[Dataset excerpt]
** begin **

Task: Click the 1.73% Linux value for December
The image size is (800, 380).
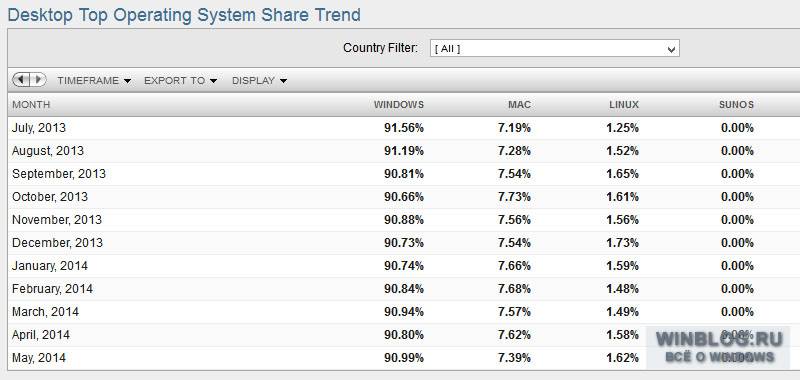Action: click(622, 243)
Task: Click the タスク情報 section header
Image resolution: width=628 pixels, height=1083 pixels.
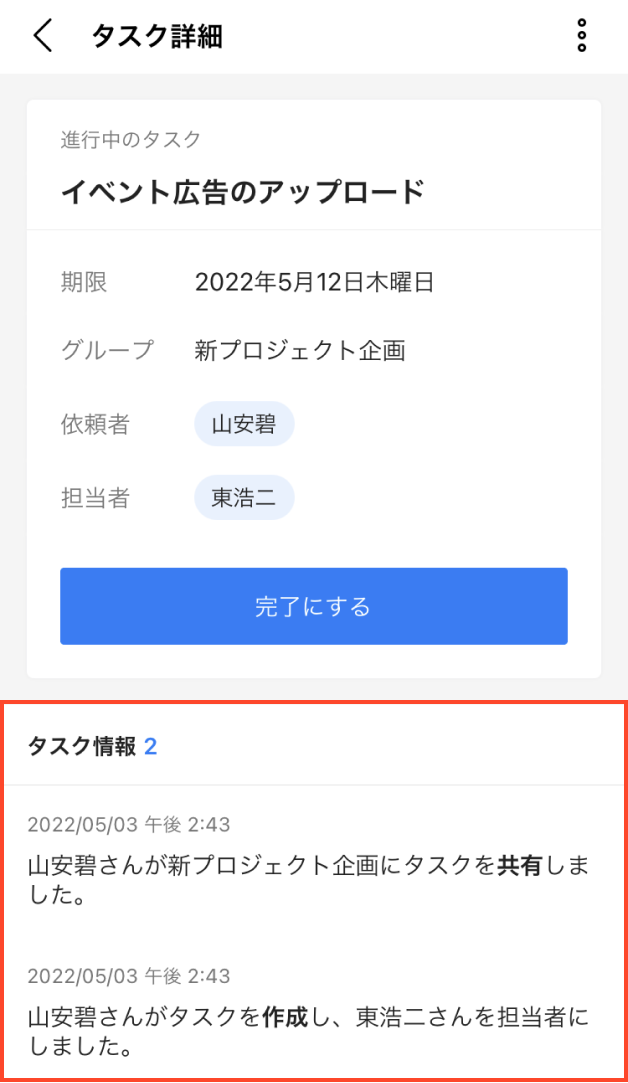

** end **

▶ [TASK DETAILS]: Extract every line of the records above verbatim, leaving out the pictures.

▶ [RESULT FOR THIS EXERCISE]:
Task: Click the 1.73% Linux value for December
The image size is (800, 380).
Action: click(622, 243)
Task: Click the タスク情報 section header
Image resolution: width=628 pixels, height=1083 pixels.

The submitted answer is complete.